*Required work*: Could you rewrite the lines of the items below as a numbered list, leaving out any blank lines?

*Items from a data source*:

------------------------------------------------------------------------

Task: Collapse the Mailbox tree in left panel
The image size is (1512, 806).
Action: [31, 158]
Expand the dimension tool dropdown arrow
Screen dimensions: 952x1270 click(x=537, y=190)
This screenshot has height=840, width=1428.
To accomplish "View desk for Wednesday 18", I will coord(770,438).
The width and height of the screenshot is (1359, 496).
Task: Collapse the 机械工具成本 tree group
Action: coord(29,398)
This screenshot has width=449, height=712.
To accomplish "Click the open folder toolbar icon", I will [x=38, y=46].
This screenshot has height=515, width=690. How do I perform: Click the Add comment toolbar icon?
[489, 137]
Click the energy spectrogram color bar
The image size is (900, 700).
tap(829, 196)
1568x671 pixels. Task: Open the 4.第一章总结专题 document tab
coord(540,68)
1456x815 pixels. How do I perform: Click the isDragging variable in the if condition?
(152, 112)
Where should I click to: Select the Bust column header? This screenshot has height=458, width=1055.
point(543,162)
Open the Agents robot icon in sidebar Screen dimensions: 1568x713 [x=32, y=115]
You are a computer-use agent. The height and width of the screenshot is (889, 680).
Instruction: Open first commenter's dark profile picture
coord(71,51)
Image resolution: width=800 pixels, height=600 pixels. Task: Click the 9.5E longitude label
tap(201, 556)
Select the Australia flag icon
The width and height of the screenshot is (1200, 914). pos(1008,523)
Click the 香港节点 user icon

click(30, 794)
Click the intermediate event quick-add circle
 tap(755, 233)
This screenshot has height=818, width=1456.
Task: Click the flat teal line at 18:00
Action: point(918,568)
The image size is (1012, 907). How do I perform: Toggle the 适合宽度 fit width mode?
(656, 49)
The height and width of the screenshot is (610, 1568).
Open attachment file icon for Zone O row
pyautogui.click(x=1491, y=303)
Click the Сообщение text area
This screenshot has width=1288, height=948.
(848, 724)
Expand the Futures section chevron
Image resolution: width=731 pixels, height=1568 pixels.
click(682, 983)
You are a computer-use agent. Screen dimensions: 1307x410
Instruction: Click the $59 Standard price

------------------------------------------------------------------------

*Result for this exercise*:
1. Task: Collapse the Mailbox tree in left panel
2. The image size is (1512, 806).
3. Action: [31, 158]
4. Expand the dimension tool dropdown arrow
5. Screen dimensions: 952x1270 click(x=537, y=190)
6. This screenshot has height=840, width=1428.
7. To accomplish "View desk for Wednesday 18", I will coord(770,438).
8. The width and height of the screenshot is (1359, 496).
9. Task: Collapse the 机械工具成本 tree group
10. Action: coord(29,398)
11. This screenshot has width=449, height=712.
12. To accomplish "Click the open folder toolbar icon", I will [x=38, y=46].
13. This screenshot has height=515, width=690. How do I perform: Click the Add comment toolbar icon?
14. [489, 137]
15. Click the energy spectrogram color bar
16. The image size is (900, 700).
17. tap(829, 196)
18. 1568x671 pixels. Task: Open the 4.第一章总结专题 document tab
19. coord(540,68)
20. 1456x815 pixels. How do I perform: Click the isDragging variable in the if condition?
21. (152, 112)
22. Where should I click to: Select the Bust column header? This screenshot has height=458, width=1055.
23. point(543,162)
24. Open the Agents robot icon in sidebar Screen dimensions: 1568x713 [x=32, y=115]
25. You are a computer-use agent. The height and width of the screenshot is (889, 680).
26. Instruction: Open first commenter's dark profile picture
27. coord(71,51)
28. Image resolution: width=800 pixels, height=600 pixels. Task: Click the 9.5E longitude label
29. tap(201, 556)
30. Select the Australia flag icon
31. The width and height of the screenshot is (1200, 914). pos(1008,523)
32. Click the 香港节点 user icon
33. click(30, 794)
34. Click the intermediate event quick-add circle
35.  tap(755, 233)
36. This screenshot has height=818, width=1456.
37. Task: Click the flat teal line at 18:00
38. Action: point(918,568)
39. The image size is (1012, 907). How do I perform: Toggle the 适合宽度 fit width mode?
40. (656, 49)
41. The height and width of the screenshot is (610, 1568).
42. Open attachment file icon for Zone O row
43. pyautogui.click(x=1491, y=303)
44. Click the Сообщение text area
45. This screenshot has width=1288, height=948.
46. (848, 724)
47. Expand the Futures section chevron
48. Image resolution: width=731 pixels, height=1568 pixels.
49. click(682, 983)
50. You are a computer-use agent. Screen dimensions: 1307x410
51. Instruction: Click the $59 Standard price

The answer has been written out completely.